La semaine dernière, je voulais écrire une note sur les soldes afin d’annoncer à la terre entière les raisons pour lesquelles on ne m’y verrait jamais traîner mes guêtres. Mais le temps m’oblige à revoir ma position initiale et à réaliser, sous vos yeux ébahis, après avoir enfilé mon harnais et ma combi rembourrée, une périlleuse pirouette cacahuète arrière.

Je suis allée faire les soldes.

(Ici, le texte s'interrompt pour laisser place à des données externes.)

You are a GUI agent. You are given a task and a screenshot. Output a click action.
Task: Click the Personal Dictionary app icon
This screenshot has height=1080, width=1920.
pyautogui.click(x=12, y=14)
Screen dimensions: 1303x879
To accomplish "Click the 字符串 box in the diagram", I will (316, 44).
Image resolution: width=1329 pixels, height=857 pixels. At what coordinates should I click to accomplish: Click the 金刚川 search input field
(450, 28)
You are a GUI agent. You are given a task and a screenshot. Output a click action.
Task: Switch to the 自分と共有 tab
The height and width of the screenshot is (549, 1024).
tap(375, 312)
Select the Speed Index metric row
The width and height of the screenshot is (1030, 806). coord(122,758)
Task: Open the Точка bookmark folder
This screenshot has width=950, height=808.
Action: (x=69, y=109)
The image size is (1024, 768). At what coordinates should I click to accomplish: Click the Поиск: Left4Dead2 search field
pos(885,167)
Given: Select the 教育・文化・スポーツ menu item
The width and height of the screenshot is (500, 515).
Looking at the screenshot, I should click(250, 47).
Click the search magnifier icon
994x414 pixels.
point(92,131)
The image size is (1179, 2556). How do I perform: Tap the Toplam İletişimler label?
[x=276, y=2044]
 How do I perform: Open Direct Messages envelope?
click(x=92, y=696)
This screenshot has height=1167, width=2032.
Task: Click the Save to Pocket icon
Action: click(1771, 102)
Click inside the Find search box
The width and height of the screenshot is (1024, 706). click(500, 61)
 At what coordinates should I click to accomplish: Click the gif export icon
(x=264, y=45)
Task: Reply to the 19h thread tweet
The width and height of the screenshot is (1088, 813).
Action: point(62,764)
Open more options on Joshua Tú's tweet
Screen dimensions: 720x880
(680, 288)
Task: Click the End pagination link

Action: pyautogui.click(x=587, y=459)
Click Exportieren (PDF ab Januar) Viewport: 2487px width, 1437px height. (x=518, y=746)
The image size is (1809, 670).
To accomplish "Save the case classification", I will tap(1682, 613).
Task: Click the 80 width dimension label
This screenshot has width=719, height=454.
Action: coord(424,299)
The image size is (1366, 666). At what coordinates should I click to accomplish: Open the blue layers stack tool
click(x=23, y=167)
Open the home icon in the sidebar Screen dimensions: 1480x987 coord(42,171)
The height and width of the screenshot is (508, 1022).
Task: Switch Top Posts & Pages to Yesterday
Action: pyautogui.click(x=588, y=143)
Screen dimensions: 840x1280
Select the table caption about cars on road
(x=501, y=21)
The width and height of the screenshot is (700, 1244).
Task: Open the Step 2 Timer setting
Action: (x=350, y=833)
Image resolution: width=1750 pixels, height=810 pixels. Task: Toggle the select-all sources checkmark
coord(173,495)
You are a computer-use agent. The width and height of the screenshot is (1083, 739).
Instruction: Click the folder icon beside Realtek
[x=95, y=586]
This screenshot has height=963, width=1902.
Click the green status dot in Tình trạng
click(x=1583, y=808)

Voui.

Mes adorées bottines noires à talons aiguilles ayant développé avec l’âge une fâcheuse tendance à la perméabilité, je souhaitais, afin de leur accorder leur repos durement mérité, trouver une paire de simples bottes cavalières plates, en cuir lisse noir et imperméables.

Malheureusement, partir shopper avec une idée en tête est le plus sûr moyen de ne jamais trouver ce que l’on souhaite, surtout si le modèle initial est siglé Hermès.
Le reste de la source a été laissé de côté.